Economy to sustain fast growth for 2 more decades

By Chen Weihua (China Daily)
Updated: 2007-06-11 09:00

Michael Spence: China's economy will sustain its fast growth for at least two more decades.

China has been in a high growth mode since it started economic reforms in the late 70s. Its almost three decades of high growth is the longest among the 11 high-growth economies in the world and part of "a recent, post-World War II phenomenon". And the Chinese economy will sustain its fast growth for at least two more decades.

These are the words of no less a person than Stanford University professor Michael Spence, who shared the 2001 Nobel Prize for Economics with Columbia University professor and former senior vice-president of World Bank Joseph E. Stiglitz and University of California (Berkeley) professor George A. Akerlof.

In the post-War period, 11 economies have recorded high growth, with eight of them being in Asia: the Chinese mainland, Hong Kong, Taiwan, Singapore, Indonesia, South Korea, Malaysia and Thailand, Spence says. Going by gross domestic product (GDP) figures, "high growth" means above 7 percent expansion, and an economy is said to have "sustained growth" if it keeps growing for 25 years or more. Growth at such rates produces very substantial changes in income and wealth.

The Chinese mainland is not only the latest example of a high-growth economy, but it has also seen the fastest and largest increase in growth in terms of population, says the senior fellow of Hoover Institution, a top US think tank. India too has attracted a lot of attention because it is entering a period of high growth.

"Though each growth model is different, they share certain features," Spence told the Shanghai Forum 2007 at the Fudan University in late May. "In all cases, there is a functioning market economy with its price signals, incentives, decentralization and enough definition of private property ownership to enable investment."

A labourer installs a steel bar at a construction site in Kunming, capital of southwest China's Yunnan province, June 8, 2007. China's almost three decades of high growth is the longest among the 11 high-growth economies in the world, says Stanford University professor Michael Spence. [Reuters]

The high levels of savings and investments both in the public and private sectors, resource mobility and rapid urbanization are the important characteristics of China's high growth, says Spence, who is also the chairman of the independent Commission on Growth and Development.
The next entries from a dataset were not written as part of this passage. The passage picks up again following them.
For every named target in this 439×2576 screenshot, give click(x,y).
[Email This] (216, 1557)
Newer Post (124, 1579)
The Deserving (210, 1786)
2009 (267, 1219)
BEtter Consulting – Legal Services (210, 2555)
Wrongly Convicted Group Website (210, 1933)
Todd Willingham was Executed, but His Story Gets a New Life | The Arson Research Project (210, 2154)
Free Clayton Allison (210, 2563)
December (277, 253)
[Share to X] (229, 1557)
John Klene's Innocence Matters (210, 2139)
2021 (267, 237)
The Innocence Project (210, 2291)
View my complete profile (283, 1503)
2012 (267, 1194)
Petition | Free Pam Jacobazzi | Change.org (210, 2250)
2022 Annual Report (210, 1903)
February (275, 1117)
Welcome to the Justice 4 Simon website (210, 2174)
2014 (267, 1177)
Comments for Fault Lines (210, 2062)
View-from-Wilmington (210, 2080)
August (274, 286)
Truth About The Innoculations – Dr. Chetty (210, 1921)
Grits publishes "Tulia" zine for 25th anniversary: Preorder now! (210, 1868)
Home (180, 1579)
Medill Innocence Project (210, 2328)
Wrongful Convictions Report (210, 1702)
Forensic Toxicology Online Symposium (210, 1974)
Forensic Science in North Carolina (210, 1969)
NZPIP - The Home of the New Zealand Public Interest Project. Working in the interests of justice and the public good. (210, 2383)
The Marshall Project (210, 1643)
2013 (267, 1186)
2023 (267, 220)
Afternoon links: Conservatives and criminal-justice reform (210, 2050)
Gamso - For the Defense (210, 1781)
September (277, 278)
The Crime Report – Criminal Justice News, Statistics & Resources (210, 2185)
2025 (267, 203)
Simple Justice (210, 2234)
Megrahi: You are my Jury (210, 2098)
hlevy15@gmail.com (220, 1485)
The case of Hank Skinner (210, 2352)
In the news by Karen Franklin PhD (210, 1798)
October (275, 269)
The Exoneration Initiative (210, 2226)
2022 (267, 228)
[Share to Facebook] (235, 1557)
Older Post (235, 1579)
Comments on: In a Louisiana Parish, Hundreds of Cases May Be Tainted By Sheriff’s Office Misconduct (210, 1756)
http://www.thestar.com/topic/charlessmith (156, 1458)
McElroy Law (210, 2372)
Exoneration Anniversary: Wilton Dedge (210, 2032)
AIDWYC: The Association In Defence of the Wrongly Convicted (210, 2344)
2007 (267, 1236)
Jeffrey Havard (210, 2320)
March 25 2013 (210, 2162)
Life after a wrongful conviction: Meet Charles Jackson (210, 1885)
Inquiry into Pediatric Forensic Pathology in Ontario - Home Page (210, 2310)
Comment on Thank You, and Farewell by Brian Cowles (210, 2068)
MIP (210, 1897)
The commission was set up last year to focus on growth and poverty reduction in developing countries. China's saving rate of between 35 to 45 percent is among the highest despite the relatively low level of income of its people. Resource mobility has generated new productive employment to absorb surplus labor in a country where 15-20 million people move from the rural areas to the cities every year.

The most important feature of sustained high growth is that it leverages the demand and resources of the global economy, says Spence. All cases of sustained high growth in the post-War period have integrated into the global economy because exports act as a major high-growth driver.

"The systematic reduction of barriers to trade and investment in the last 55 years and the dramatic fall in costs of transportation, information and communications technologies have combined to raise the level of that integration. It is the combined effect of these trends that has made the global economy an increasingly powerful source of potential growth."